What you should do - Please copy every line of the records below that holds the word "Locate".

□ □ □

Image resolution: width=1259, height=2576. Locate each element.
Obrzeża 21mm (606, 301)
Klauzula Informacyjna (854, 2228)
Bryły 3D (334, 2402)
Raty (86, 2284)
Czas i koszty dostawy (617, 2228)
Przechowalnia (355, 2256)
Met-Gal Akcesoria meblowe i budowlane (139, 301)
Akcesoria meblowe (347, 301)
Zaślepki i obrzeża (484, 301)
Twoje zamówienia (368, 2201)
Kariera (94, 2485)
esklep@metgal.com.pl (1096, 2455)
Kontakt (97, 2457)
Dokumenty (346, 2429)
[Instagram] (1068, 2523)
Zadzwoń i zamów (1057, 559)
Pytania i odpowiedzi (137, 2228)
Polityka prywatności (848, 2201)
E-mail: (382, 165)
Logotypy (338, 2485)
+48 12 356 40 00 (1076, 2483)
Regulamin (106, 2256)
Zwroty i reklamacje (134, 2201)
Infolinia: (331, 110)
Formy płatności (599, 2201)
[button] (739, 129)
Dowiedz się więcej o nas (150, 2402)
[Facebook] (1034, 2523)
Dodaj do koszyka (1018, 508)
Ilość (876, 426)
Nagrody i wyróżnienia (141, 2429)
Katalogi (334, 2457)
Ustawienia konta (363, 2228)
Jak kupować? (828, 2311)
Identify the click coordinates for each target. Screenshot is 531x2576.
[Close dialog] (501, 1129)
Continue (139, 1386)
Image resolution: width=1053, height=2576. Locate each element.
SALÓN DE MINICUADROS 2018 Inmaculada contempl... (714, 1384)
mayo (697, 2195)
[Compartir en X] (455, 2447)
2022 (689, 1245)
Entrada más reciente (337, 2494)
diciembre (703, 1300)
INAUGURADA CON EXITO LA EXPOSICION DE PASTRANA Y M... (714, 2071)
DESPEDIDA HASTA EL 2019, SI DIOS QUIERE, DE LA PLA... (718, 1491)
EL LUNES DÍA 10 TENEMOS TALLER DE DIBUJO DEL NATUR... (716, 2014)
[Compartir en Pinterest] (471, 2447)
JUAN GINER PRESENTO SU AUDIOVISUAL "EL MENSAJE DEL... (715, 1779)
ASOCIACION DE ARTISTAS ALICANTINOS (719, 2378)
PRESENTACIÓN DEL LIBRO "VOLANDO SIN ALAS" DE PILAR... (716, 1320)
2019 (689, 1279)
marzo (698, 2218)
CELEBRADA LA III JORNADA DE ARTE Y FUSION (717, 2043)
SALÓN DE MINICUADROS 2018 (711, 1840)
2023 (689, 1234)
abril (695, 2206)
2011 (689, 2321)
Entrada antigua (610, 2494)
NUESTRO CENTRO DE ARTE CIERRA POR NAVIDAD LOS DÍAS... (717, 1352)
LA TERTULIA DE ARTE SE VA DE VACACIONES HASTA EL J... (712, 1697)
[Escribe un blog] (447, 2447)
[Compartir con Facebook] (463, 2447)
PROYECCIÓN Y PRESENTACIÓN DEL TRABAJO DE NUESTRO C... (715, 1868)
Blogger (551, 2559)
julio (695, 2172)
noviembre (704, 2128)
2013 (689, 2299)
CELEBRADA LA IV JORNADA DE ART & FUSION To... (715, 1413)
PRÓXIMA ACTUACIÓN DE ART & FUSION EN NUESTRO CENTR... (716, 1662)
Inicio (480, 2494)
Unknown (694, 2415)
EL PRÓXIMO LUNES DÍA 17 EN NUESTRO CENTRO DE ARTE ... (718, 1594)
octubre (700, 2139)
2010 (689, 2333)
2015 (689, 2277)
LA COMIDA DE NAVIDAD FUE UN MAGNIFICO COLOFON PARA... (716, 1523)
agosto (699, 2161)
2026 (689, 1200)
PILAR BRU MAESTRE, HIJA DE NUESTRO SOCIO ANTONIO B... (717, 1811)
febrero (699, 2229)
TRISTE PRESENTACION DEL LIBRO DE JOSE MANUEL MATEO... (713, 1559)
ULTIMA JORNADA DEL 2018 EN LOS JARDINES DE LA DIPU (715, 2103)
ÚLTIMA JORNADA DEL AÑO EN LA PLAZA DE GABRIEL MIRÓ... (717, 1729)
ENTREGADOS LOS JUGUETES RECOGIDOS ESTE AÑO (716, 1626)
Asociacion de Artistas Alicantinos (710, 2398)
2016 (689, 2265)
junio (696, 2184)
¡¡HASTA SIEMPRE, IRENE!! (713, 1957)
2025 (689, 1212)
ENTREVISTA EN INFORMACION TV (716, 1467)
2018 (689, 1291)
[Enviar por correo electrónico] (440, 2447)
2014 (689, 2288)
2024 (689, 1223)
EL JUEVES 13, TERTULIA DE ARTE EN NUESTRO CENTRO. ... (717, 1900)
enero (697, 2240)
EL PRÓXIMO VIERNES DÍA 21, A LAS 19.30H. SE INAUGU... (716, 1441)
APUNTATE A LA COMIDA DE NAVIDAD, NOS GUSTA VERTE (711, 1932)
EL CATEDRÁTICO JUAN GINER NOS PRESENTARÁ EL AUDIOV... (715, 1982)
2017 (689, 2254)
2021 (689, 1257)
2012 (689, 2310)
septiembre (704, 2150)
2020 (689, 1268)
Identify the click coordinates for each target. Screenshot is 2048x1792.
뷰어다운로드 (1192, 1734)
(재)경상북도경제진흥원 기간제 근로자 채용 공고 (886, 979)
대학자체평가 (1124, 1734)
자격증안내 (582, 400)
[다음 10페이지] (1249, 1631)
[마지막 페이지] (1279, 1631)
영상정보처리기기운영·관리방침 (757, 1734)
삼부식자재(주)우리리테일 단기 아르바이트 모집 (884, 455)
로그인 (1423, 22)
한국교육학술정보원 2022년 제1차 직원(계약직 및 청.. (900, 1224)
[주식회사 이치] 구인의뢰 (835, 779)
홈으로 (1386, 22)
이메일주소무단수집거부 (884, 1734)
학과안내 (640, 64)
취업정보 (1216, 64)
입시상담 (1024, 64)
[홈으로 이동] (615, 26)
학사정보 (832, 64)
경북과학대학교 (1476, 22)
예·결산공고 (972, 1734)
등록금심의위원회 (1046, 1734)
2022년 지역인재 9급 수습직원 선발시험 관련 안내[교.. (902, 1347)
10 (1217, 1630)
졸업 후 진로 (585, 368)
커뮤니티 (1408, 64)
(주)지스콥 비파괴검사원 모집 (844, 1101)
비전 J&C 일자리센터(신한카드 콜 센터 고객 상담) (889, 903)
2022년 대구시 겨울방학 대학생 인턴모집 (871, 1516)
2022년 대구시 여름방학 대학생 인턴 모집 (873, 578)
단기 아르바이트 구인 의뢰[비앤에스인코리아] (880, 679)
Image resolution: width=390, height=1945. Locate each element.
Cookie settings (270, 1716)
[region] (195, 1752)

□ □ □

Exercise response -
Image resolution: width=1259, height=2576. Locate each element.
Image resolution: width=1053, height=2576. Locate each element.
Image resolution: width=390, height=1945. Locate each element.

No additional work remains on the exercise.